| TASK PROMPT |
Number of lines with "link" in the listing: report it, and nothing else.

| DATA RECORDS |
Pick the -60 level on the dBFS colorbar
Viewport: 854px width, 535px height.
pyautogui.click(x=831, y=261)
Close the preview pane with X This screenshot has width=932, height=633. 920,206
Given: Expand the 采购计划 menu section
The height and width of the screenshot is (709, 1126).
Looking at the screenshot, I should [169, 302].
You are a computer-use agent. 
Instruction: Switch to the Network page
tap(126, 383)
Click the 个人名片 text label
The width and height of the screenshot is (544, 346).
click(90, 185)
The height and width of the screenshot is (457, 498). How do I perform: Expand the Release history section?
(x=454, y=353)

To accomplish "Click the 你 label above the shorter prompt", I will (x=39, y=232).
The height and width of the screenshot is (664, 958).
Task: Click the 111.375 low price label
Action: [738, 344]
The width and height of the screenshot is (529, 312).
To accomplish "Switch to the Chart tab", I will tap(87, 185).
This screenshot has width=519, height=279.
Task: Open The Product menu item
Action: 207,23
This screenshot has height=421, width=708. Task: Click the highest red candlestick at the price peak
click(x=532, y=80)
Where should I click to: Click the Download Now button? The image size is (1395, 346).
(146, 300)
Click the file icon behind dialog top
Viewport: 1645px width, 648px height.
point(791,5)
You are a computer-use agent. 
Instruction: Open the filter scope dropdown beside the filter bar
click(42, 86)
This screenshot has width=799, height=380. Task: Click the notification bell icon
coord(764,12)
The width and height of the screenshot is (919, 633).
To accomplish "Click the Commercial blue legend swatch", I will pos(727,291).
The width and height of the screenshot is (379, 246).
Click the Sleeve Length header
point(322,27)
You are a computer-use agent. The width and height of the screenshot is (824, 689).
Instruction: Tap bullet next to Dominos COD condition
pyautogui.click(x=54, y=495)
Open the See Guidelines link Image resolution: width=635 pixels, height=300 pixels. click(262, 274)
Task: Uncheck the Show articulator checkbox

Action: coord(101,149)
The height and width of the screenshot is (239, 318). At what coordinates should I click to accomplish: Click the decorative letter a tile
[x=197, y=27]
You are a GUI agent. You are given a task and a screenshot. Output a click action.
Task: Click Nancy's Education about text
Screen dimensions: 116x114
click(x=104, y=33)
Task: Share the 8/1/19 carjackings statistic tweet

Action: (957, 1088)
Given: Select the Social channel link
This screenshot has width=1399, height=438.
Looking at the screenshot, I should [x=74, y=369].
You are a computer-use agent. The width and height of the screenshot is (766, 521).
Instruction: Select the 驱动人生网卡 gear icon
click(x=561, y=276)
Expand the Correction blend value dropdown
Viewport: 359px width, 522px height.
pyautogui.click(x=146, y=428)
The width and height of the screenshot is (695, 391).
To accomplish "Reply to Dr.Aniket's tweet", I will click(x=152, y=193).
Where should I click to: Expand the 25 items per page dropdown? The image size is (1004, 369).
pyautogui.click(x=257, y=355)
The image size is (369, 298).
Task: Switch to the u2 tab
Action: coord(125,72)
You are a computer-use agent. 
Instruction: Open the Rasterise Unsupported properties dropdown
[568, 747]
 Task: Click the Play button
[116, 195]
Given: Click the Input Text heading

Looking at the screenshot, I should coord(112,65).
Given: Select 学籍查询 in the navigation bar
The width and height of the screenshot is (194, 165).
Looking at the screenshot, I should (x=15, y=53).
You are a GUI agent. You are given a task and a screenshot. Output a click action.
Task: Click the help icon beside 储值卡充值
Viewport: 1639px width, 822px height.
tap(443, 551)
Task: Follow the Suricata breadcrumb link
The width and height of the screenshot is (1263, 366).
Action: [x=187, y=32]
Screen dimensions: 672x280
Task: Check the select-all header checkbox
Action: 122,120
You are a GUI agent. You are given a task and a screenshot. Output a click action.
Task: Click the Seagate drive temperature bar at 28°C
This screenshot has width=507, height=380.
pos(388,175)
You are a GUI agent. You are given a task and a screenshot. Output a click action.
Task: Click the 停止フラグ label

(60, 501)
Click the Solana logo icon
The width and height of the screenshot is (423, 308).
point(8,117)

| RESPONSE FOR THIS EXERCISE |
3